Pendant la grossesse, une sage-femme est responsable de la santé de la femme enceinte et de son foetus. Ce suivi, le seul proposé, est entièrement pris en charge.

«Le médecin peut être appelé, à l'initiative de la sage-femme, dès qu'elle remarque quelque chose qui cloche», explique Sofie Laaftman, praticienne à Stockholm.

Les sages-femmes sont d'ailleurs chargées des soins pré- et périnatals depuis le XVIIIe siècle.

Pour les habitués d'un suivi médicalisé, le programme peut sembler succinct: quelques tests pour repérer carences et anomalies, un suivi régulier de la tension de la mère et du rythme cardiaque du foetus, des recommandations alimentaires, et pas un seul examen gynécologique.

En France au contraire, un rapport du ministère de la Santé de 2011 montre l'augmentation générale de la surveillance médicale, avec 20% de femmes qui ont subi plus de six échographies et 4% plus de dix, sans bénéfice évident.

«La grossesse est un état normal», rappelle Marie Berg, professeur de santé publique à l'université de Göteborg. La sage-femme surveille et accompagne.

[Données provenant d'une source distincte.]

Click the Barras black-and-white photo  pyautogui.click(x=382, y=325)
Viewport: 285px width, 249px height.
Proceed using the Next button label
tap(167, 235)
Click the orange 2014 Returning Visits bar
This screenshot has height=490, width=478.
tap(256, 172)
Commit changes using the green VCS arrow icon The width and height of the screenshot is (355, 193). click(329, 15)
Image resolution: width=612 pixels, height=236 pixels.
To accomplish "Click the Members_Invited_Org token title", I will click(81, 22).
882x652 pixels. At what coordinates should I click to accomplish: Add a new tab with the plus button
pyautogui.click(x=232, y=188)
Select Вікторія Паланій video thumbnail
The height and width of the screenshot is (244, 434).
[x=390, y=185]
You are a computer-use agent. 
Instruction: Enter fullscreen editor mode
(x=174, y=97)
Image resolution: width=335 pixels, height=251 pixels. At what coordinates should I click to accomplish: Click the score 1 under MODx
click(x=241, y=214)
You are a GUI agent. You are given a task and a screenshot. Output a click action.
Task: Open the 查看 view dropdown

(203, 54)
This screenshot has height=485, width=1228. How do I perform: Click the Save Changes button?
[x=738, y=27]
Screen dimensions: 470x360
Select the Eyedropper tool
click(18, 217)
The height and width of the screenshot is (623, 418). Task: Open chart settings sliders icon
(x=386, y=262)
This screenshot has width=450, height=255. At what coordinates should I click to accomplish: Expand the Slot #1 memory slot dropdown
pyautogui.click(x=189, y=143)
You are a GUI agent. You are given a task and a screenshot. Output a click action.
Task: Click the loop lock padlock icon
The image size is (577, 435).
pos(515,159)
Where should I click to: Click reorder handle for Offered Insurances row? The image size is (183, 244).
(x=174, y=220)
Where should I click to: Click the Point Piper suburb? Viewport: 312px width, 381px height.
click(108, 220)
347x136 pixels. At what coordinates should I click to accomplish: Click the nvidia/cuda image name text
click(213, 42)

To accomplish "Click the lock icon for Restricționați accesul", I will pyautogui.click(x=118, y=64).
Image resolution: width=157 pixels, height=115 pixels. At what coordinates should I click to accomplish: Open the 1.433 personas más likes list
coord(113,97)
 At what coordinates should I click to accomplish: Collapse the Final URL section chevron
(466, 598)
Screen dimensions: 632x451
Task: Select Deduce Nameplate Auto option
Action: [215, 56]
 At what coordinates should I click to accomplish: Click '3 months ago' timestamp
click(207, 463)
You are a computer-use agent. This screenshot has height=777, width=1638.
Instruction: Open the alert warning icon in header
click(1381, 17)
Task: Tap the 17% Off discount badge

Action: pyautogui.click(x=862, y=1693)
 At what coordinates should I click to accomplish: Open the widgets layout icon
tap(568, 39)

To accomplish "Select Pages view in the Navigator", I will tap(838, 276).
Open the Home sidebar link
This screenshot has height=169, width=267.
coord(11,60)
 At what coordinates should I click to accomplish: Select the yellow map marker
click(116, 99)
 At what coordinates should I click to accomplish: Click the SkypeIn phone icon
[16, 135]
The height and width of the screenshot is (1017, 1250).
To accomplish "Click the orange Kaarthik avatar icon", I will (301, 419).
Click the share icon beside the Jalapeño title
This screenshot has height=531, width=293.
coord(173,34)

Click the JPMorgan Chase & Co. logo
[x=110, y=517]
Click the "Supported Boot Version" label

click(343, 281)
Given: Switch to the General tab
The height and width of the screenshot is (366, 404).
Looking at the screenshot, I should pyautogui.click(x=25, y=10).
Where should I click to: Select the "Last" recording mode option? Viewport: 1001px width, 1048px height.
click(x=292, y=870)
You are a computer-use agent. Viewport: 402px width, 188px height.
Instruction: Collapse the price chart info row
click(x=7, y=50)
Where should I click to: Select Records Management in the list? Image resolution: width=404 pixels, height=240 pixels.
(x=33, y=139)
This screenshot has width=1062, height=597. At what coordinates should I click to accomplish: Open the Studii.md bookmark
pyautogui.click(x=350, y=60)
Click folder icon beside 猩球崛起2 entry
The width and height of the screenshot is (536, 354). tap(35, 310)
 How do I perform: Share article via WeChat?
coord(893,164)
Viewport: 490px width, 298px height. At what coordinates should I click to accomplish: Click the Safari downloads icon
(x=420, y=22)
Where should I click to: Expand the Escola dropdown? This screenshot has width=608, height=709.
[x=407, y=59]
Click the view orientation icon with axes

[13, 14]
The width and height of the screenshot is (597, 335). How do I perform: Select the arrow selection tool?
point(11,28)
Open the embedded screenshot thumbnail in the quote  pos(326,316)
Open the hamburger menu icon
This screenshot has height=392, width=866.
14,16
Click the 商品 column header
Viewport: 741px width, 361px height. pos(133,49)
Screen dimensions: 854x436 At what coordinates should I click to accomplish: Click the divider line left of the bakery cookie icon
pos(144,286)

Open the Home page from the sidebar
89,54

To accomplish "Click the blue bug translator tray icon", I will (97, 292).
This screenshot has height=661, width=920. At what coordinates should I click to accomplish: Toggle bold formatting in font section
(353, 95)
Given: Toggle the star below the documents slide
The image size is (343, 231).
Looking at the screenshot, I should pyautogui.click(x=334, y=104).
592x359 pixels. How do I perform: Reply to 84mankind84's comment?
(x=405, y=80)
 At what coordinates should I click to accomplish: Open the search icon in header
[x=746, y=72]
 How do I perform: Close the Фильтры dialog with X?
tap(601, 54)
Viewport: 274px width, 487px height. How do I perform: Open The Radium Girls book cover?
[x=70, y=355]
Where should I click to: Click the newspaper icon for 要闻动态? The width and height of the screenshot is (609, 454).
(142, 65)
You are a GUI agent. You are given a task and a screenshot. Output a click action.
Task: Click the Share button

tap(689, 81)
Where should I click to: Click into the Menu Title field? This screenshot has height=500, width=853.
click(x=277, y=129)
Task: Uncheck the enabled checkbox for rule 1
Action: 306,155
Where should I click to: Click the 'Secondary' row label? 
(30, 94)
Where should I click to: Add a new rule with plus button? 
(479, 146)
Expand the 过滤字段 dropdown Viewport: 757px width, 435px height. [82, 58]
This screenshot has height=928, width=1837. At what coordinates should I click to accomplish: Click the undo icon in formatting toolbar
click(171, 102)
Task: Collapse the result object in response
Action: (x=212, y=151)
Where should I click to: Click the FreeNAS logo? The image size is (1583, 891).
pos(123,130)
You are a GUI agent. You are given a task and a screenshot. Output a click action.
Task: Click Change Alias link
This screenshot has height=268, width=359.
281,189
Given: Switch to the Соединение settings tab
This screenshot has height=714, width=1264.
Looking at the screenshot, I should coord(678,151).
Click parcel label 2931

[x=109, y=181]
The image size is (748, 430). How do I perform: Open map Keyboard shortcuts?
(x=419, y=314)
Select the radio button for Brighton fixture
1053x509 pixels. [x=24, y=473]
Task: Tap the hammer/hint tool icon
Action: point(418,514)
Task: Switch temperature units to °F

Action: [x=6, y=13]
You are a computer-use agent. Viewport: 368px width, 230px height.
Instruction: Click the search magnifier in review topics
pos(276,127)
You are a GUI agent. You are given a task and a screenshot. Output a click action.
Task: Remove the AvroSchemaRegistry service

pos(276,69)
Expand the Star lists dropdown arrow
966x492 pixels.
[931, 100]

Elle se doit d'aider la mère et l'autre parent dans leurs nouveaux rôles.

Une étude scientifique publiée en août par une ONG de praticiens de la santé, la Collaboration Cochrane, conclut que «la plupart des femmes», celles qui évitent les complications, gagneraient, dans le monde, à être suivies par une sage-femme.

Selon ses auteurs, un tel suivi réduit les naissances prématurées. En Suède, elles ne concernent que 5% des bébés.

Christina Singelman, 31 ans, enceinte de son deuxième enfant, se souvient pourtant de la solitude ressentie lors de sa première grossesse: de l'inscription à l'échographie, environ dix semaines s'écoulent sans rendez-vous.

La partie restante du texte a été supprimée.